> **TASK**: Starting at the line that contains "The width and height of the screenshot is (1240, 952).", output each line exactly as written through the end of the listing below, but leave out the pictures.
---------- RECORDS SUPPLIED
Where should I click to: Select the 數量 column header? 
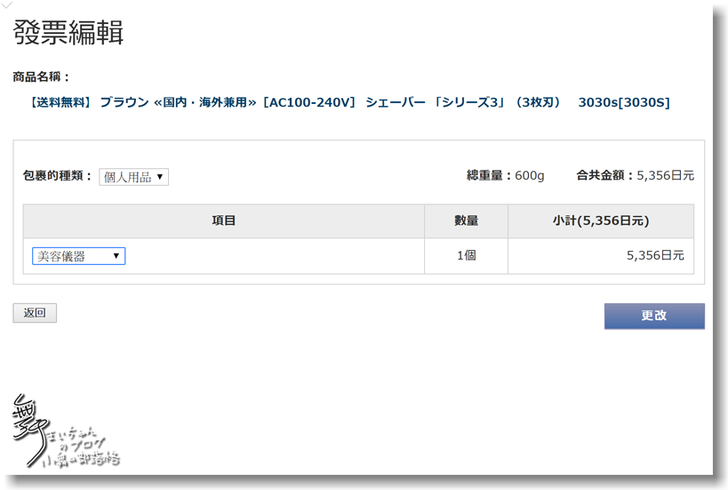[466, 221]
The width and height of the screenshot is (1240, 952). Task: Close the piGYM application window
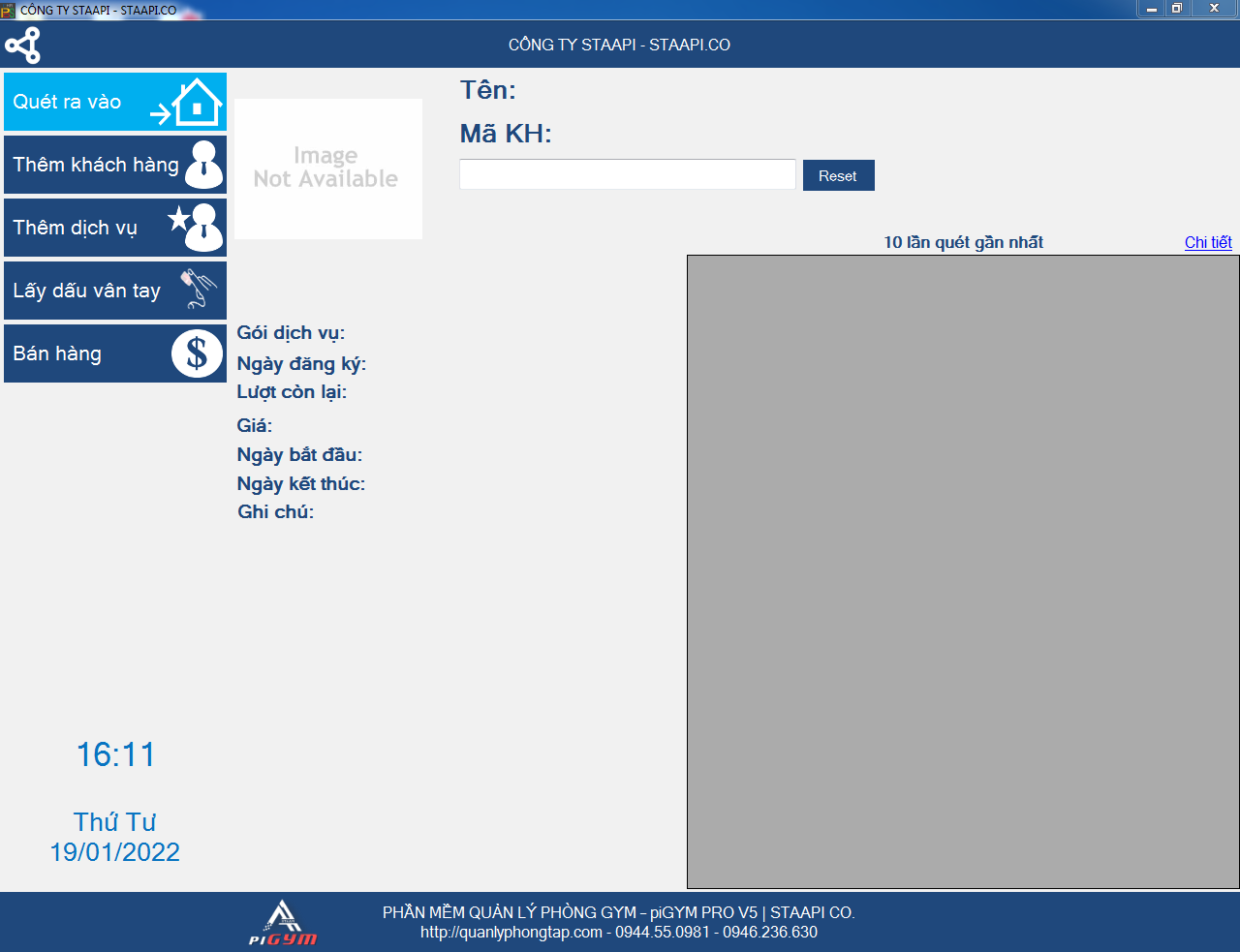click(x=1214, y=9)
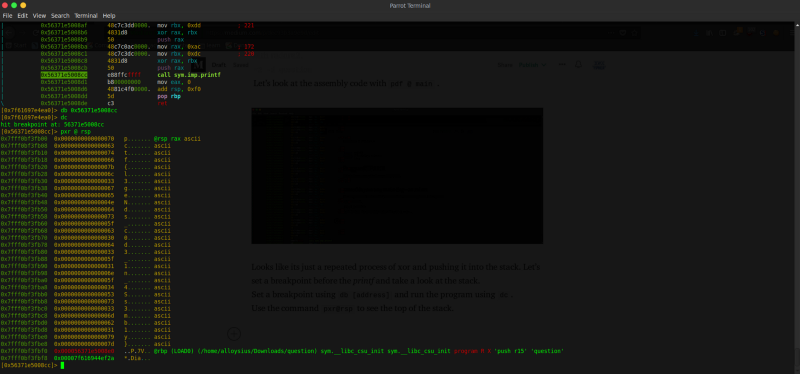
Task: Open the notifications bell icon
Action: pyautogui.click(x=578, y=65)
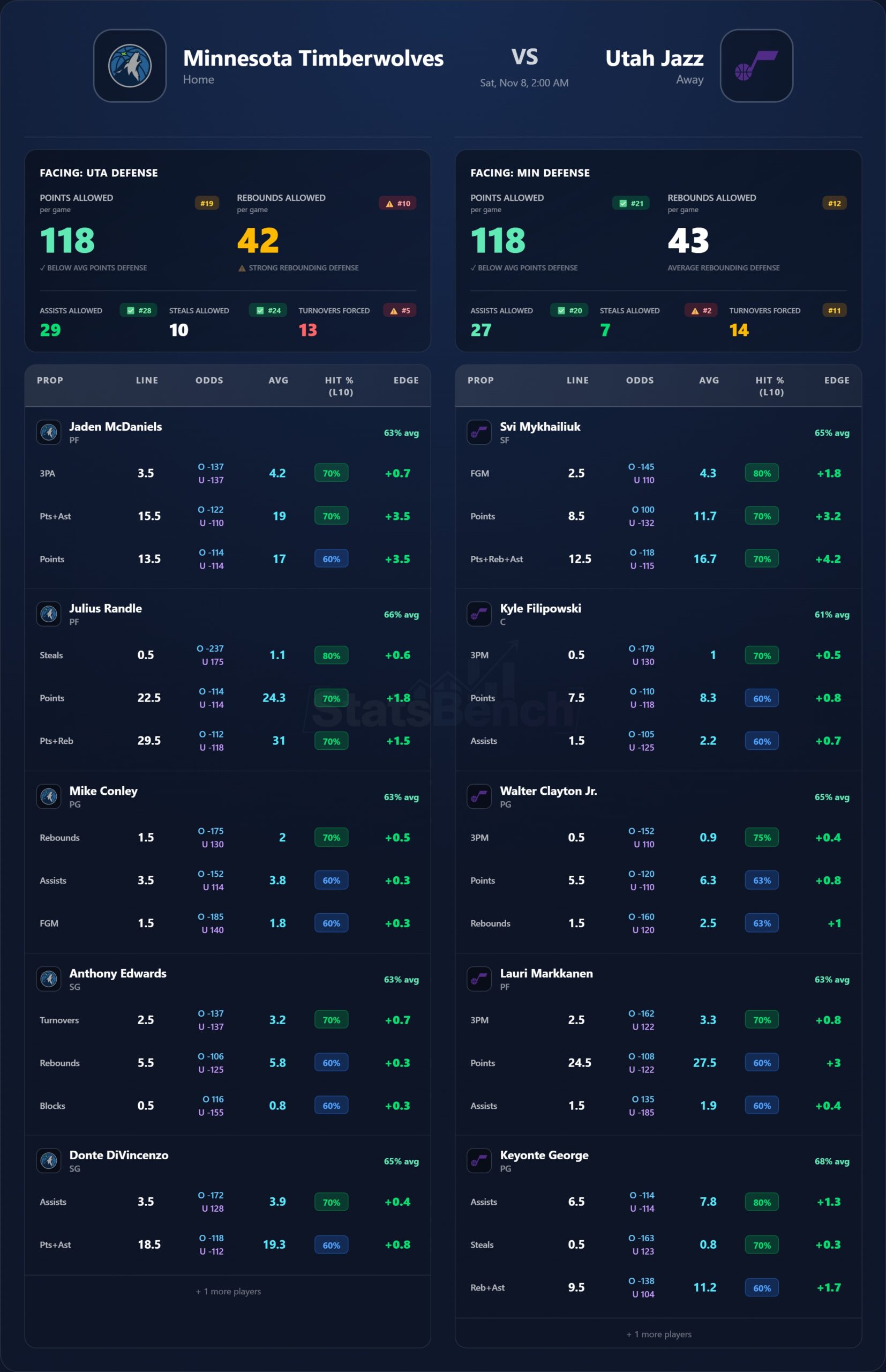The width and height of the screenshot is (886, 1372).
Task: Click the Utah Jazz team logo
Action: (x=756, y=65)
--------------------
> **ANSWER TO THIS TASK**:
The width and height of the screenshot is (1240, 952). Task: Close the piGYM application window
click(x=1214, y=9)
Task: Open the notifications bell icon
Action: pyautogui.click(x=578, y=65)
The width and height of the screenshot is (886, 1372).
Task: Click the Utah Jazz team logo
Action: (x=756, y=65)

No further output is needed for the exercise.